Fox Rooting for More Games

Oct 23, 2006  •  Post A Comment

Rebounding from a disastrous start with postseason baseball, Fox is going into the World Series hoping for a lengthy showdown between the St. Louis Cardinals and the Detroit Tigers.

Fox may have been disappointed the New York Mets didn’t win the National League Championship Series because a New York-Detroit series probably would have drawn higher ratings than St. Louis-Detroit. But Fox Sports President Ed Goren said late last week that the most significant factor affecting the ratings is the number of games played. “I’m rooting for a seven-game World Series,” Mr. Goren said. “The number of games is more a factor than who is playing and if the games are competitive.”

Commercials, at $375,000 per 30-second spot, are almost sold out for the first five games. Many of the spots in the as-needed games get sold at the last minute. In general, the later games in a series are the highest-rated. Interest in games grows as a series goes longer, and games that are closer get better ratings than blowouts.


Fox has taken hits the past two seasons as both the Boston Red Sox and the Chicago White Sox swept their way to titles. The White Sox-Houston Astros series last year drew the lowest ratings ever.

This season, the Detroit Tigers got into the World Series by beating the Oakland A’s in the minimum four games, depressing ratings and holding down the number of ad spots Fox could show. Fox was also hurt by rainouts. One rain day eliminated a split-national game (two games played at the same time, with different parts of the country seeing the teams they’re most likely to be interested in) which generally helps ratings, and forced a game to be played on a Friday afternoon, which usually hurts ratings.

Rating for the LCS were down 22 percent through Oct. 20, according to Nielsen Media Research data.

The Cardinals-Mets series going the full seven games, combined with new rules allowing Fox to put extended commercial breaks in this year’s postseason games, helped the network air spots that were scheduled for the unplayed Detroit-Oakland games, worth $185,000 each, and make-good spots to compensate for lower ratings in earlier games.

“We’ve been able to get in a lot more commercials per game than we originally anticipated,” Mr. Goren said. “We come out of the LCS in pretty good shape.”

Through the first 10 games, the LCS averaged a 6 household rating, down 12 percent from last year. Game 7 between the Mets and the Cardinals drew a 12.4 overnight rating, a big number considering the stiff Thursday night competition.

When national ratings come in, Fox expects to be down just 4 percent with a 6.5 rating.

Next year, Fox will air only one of the League Championship Series. Turner Broadcasting’s TBS will carry the other series on cable.

With the short series, Fox probably had some paid units that it wanted to move into the National League series. It didn’t want to lose any revenue from that standpoint, said Ray Dundas, senior VP and group director of national broadcast for ad buyer Initiative.
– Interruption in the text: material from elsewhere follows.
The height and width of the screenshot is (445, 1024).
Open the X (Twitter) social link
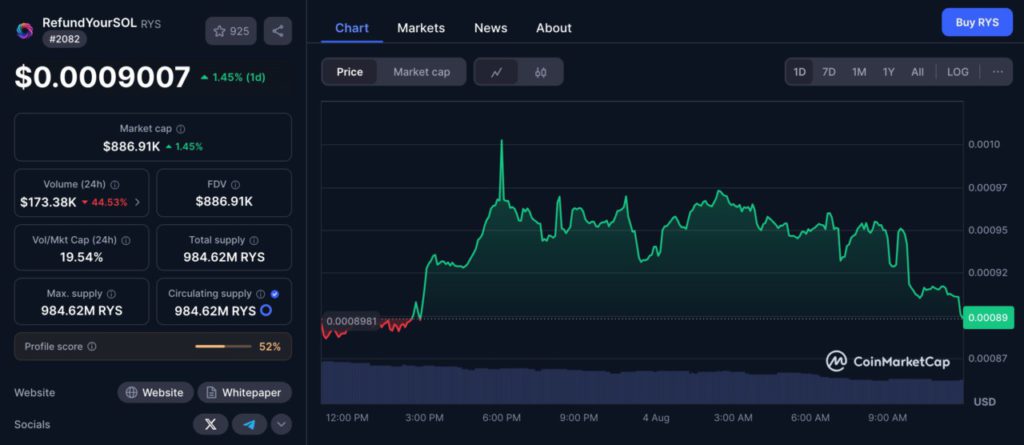pyautogui.click(x=210, y=424)
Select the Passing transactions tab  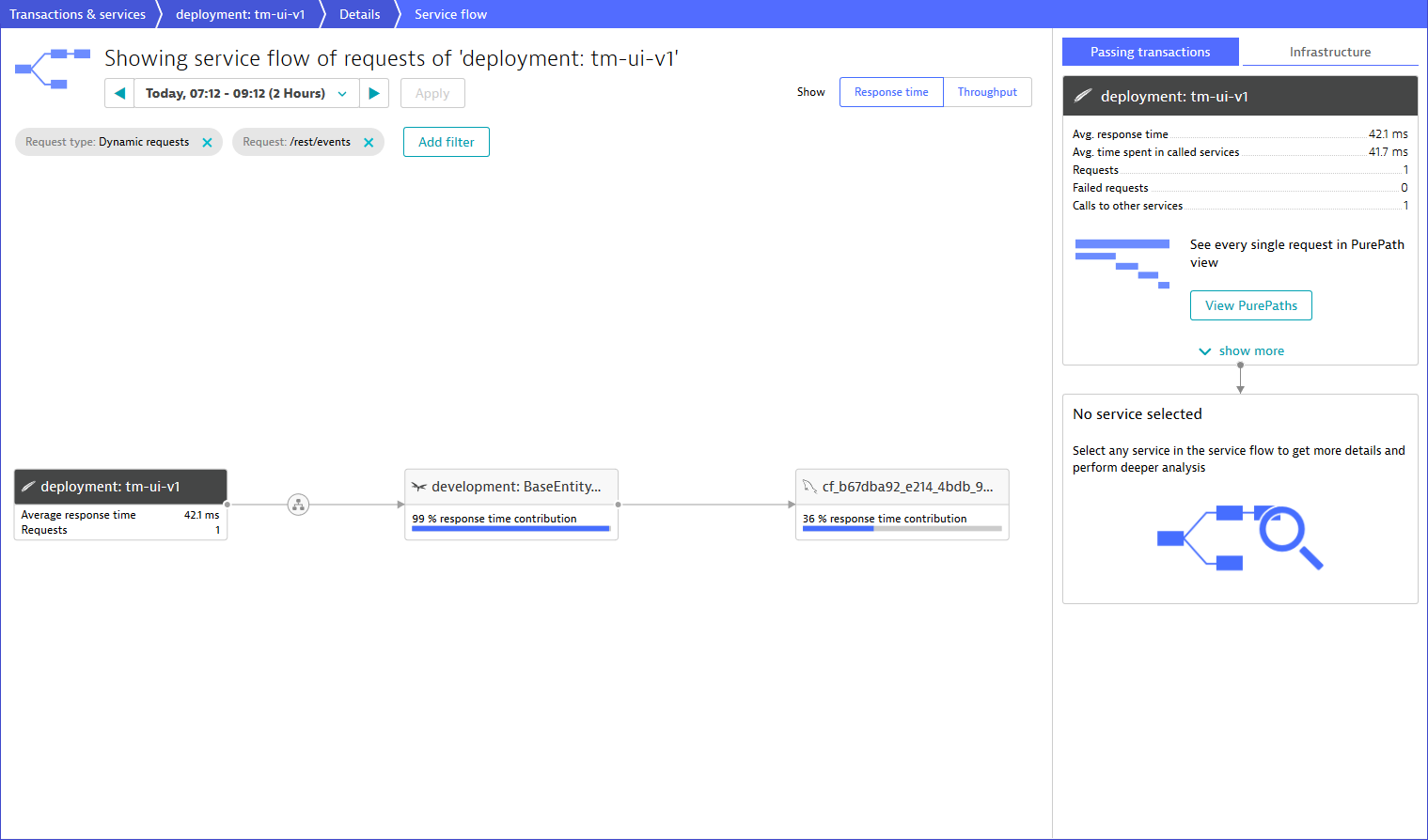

“Game 7’s do very well, so I think Fox should be in good shape coming out of [last Thursday’s] game,” Mr. Dundas said. “If it would have ended [Wednesday night], then there probably would have been some units in the World Series that they probably would have used to make up, either paid units or [ratings] deficiency units.”

The St. Louis-Detroit series could be a good one for Fox.

“Detroit will be an interesting story, and a World Series between Detroit and either St. Louis or the Mets has a lot going for it,” said consultant Neil Pilson, former president of CBS Sports.

Detroit is the 11th-largest market and the home of the U.S. auto industry, and the Tigers have made a stunning turnaround after nearly setting the record for most losses in 2003.


While not as big a market, St. Louis is “a strong baseball market and has a strong following throughout the Midwest,” thanks to the days when the team was carried on the powerful radio station KMOX, Mr. Pilson said.

“If the World Series goes six or seven games, I think the ratings will be pretty good,” he said.

Even if ratings for the World Series aren’t what they once were, Mr. Goren noted that they are holding up better than other prime-time programming.

While last year’s series drew historically low ratings, it was still the sixth-highest-rated show in prime time for the fourth quarter, he said.

This decade, the World Series has outrated the typical network prime-time programming by 82 percent. That’s up from 69 percent in the 1990s, 58 percent in the ’80s and 52 percent in the ’70s.

“The World Series in prime time is holding up a lot better than most prime-time programming in a world of so many entertainment options, whether it’s the explosion of cable, the Internet, video games or other media, Mr. Goren said.